-- begin Data rows --

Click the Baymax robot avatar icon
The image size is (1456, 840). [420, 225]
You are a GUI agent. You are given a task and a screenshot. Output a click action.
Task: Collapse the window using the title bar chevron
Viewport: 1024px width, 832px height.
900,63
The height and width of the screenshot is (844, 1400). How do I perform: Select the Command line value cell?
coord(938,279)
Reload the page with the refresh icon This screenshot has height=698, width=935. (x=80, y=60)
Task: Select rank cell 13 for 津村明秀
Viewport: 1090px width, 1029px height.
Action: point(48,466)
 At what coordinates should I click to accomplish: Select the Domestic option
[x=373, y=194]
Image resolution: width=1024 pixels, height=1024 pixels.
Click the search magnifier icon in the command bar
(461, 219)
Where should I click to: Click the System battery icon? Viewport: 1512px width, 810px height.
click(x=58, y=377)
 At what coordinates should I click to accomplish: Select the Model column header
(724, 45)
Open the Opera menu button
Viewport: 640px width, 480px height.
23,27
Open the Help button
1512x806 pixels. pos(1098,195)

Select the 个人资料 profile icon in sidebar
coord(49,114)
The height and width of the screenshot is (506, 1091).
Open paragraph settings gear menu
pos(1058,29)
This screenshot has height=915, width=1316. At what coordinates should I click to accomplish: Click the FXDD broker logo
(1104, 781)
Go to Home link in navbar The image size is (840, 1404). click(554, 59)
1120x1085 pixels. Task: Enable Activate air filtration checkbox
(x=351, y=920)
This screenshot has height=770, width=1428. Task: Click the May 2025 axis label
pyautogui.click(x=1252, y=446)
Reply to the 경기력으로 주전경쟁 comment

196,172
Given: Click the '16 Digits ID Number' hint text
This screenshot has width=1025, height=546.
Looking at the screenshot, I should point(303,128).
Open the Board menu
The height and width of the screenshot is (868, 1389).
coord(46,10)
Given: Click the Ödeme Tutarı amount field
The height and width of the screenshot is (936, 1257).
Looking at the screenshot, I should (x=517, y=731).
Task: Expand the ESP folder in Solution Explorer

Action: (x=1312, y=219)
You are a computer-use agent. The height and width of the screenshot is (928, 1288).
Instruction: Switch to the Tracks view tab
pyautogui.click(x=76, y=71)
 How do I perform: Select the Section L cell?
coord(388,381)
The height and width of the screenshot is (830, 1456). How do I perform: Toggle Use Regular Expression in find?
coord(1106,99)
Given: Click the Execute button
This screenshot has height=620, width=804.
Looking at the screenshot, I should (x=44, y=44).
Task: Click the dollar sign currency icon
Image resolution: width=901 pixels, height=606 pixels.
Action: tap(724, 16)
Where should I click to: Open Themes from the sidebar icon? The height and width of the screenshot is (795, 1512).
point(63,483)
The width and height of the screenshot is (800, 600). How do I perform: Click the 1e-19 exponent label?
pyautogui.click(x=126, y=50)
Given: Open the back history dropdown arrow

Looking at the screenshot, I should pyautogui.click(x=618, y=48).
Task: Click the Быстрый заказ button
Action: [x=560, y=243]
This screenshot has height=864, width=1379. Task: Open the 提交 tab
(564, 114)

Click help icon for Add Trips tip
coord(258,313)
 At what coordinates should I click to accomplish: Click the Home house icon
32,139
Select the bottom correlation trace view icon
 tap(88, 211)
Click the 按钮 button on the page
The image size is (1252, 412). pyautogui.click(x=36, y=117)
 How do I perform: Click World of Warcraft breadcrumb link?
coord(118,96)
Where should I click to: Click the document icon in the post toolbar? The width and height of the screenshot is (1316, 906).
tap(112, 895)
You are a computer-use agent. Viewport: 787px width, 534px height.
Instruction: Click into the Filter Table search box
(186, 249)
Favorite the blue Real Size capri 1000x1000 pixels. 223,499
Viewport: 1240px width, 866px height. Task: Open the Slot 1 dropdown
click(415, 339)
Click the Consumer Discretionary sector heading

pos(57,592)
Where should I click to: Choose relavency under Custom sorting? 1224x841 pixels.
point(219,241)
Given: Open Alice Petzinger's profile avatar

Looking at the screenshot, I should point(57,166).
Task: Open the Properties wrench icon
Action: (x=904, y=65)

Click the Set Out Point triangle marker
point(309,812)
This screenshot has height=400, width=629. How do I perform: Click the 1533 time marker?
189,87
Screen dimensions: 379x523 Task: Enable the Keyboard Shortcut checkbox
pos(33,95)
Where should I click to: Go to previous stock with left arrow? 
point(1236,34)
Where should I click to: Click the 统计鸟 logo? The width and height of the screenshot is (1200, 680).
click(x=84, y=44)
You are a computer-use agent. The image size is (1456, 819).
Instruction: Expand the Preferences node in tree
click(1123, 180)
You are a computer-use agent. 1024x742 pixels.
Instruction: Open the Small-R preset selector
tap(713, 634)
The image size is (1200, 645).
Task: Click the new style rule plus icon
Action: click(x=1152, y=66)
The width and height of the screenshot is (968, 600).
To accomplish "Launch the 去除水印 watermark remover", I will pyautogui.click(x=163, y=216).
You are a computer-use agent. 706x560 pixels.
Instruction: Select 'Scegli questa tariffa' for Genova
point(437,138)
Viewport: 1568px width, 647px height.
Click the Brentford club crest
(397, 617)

-- end Data rows --

▶ _Task to complete_
Return all of the data above word for word, keeping every line unchanged and in its original order.

▶ _The answer_
Click the Baymax robot avatar icon
The image size is (1456, 840). [420, 225]
You are a GUI agent. You are given a task and a screenshot. Output a click action.
Task: Collapse the window using the title bar chevron
Viewport: 1024px width, 832px height.
900,63
The height and width of the screenshot is (844, 1400). How do I perform: Select the Command line value cell?
coord(938,279)
Reload the page with the refresh icon This screenshot has height=698, width=935. (x=80, y=60)
Task: Select rank cell 13 for 津村明秀
Viewport: 1090px width, 1029px height.
Action: point(48,466)
 At what coordinates should I click to accomplish: Select the Domestic option
[x=373, y=194]
Image resolution: width=1024 pixels, height=1024 pixels.
Click the search magnifier icon in the command bar
(461, 219)
Where should I click to: Click the System battery icon? Viewport: 1512px width, 810px height.
click(x=58, y=377)
 At what coordinates should I click to accomplish: Select the Model column header
(724, 45)
Open the Opera menu button
Viewport: 640px width, 480px height.
23,27
Open the Help button
1512x806 pixels. pos(1098,195)

Select the 个人资料 profile icon in sidebar
coord(49,114)
The height and width of the screenshot is (506, 1091).
Open paragraph settings gear menu
pos(1058,29)
This screenshot has height=915, width=1316. At what coordinates should I click to accomplish: Click the FXDD broker logo
(1104, 781)
Go to Home link in navbar The image size is (840, 1404). click(554, 59)
1120x1085 pixels. Task: Enable Activate air filtration checkbox
(x=351, y=920)
This screenshot has height=770, width=1428. Task: Click the May 2025 axis label
pyautogui.click(x=1252, y=446)
Reply to the 경기력으로 주전경쟁 comment

196,172
Given: Click the '16 Digits ID Number' hint text
This screenshot has width=1025, height=546.
Looking at the screenshot, I should point(303,128).
Open the Board menu
The height and width of the screenshot is (868, 1389).
coord(46,10)
Given: Click the Ödeme Tutarı amount field
The height and width of the screenshot is (936, 1257).
Looking at the screenshot, I should (x=517, y=731).
Task: Expand the ESP folder in Solution Explorer

Action: (x=1312, y=219)
You are a computer-use agent. The height and width of the screenshot is (928, 1288).
Instruction: Switch to the Tracks view tab
pyautogui.click(x=76, y=71)
 How do I perform: Select the Section L cell?
coord(388,381)
The height and width of the screenshot is (830, 1456). How do I perform: Toggle Use Regular Expression in find?
coord(1106,99)
Given: Click the Execute button
This screenshot has height=620, width=804.
Looking at the screenshot, I should (x=44, y=44).
Task: Click the dollar sign currency icon
Image resolution: width=901 pixels, height=606 pixels.
Action: tap(724, 16)
Where should I click to: Open Themes from the sidebar icon? The height and width of the screenshot is (795, 1512).
point(63,483)
The width and height of the screenshot is (800, 600). How do I perform: Click the 1e-19 exponent label?
pyautogui.click(x=126, y=50)
Given: Open the back history dropdown arrow

Looking at the screenshot, I should pyautogui.click(x=618, y=48).
Task: Click the Быстрый заказ button
Action: [x=560, y=243]
This screenshot has height=864, width=1379. Task: Open the 提交 tab
(564, 114)

Click help icon for Add Trips tip
coord(258,313)
 At what coordinates should I click to accomplish: Click the Home house icon
32,139
Select the bottom correlation trace view icon
 tap(88, 211)
Click the 按钮 button on the page
The image size is (1252, 412). pyautogui.click(x=36, y=117)
 How do I perform: Click World of Warcraft breadcrumb link?
coord(118,96)
Where should I click to: Click the document icon in the post toolbar? The width and height of the screenshot is (1316, 906).
tap(112, 895)
You are a computer-use agent. Viewport: 787px width, 534px height.
Instruction: Click into the Filter Table search box
(186, 249)
Favorite the blue Real Size capri 1000x1000 pixels. 223,499
Viewport: 1240px width, 866px height. Task: Open the Slot 1 dropdown
click(415, 339)
Click the Consumer Discretionary sector heading

pos(57,592)
Where should I click to: Choose relavency under Custom sorting? 1224x841 pixels.
point(219,241)
Given: Open Alice Petzinger's profile avatar

Looking at the screenshot, I should point(57,166).
Task: Open the Properties wrench icon
Action: (x=904, y=65)

Click the Set Out Point triangle marker
point(309,812)
This screenshot has height=400, width=629. How do I perform: Click the 1533 time marker?
189,87
Screen dimensions: 379x523 Task: Enable the Keyboard Shortcut checkbox
pos(33,95)
Where should I click to: Go to previous stock with left arrow? 
point(1236,34)
Where should I click to: Click the 统计鸟 logo? The width and height of the screenshot is (1200, 680).
click(x=84, y=44)
You are a computer-use agent. The image size is (1456, 819).
Instruction: Expand the Preferences node in tree
click(1123, 180)
You are a computer-use agent. 1024x742 pixels.
Instruction: Open the Small-R preset selector
tap(713, 634)
The image size is (1200, 645).
Task: Click the new style rule plus icon
Action: click(x=1152, y=66)
The width and height of the screenshot is (968, 600).
To accomplish "Launch the 去除水印 watermark remover", I will pyautogui.click(x=163, y=216).
You are a computer-use agent. 706x560 pixels.
Instruction: Select 'Scegli questa tariffa' for Genova
point(437,138)
Viewport: 1568px width, 647px height.
Click the Brentford club crest
(397, 617)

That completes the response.